── Data provided ──
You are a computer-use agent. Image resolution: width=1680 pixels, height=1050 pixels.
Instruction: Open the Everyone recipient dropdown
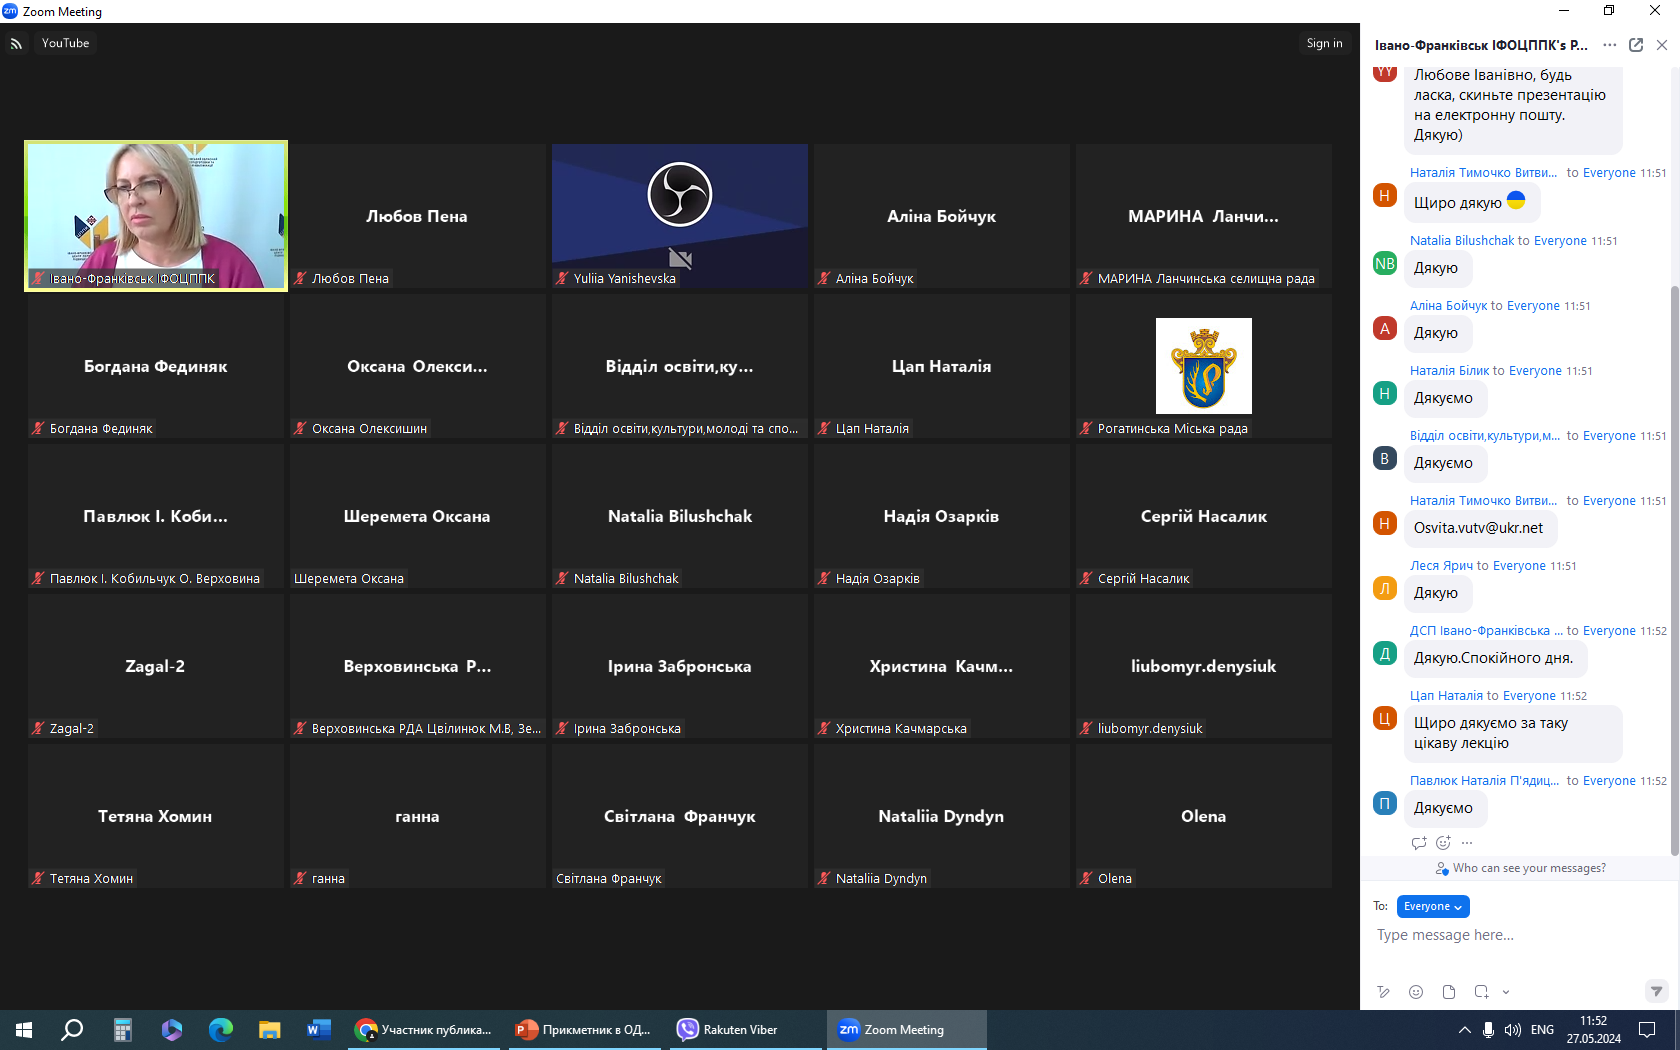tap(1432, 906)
───
── Data provided ──
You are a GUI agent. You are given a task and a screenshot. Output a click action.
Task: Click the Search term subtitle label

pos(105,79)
───
» Instructions for the task
State the number of lines holding the word "agent" in the listing. Add nothing else.

» Answer box
2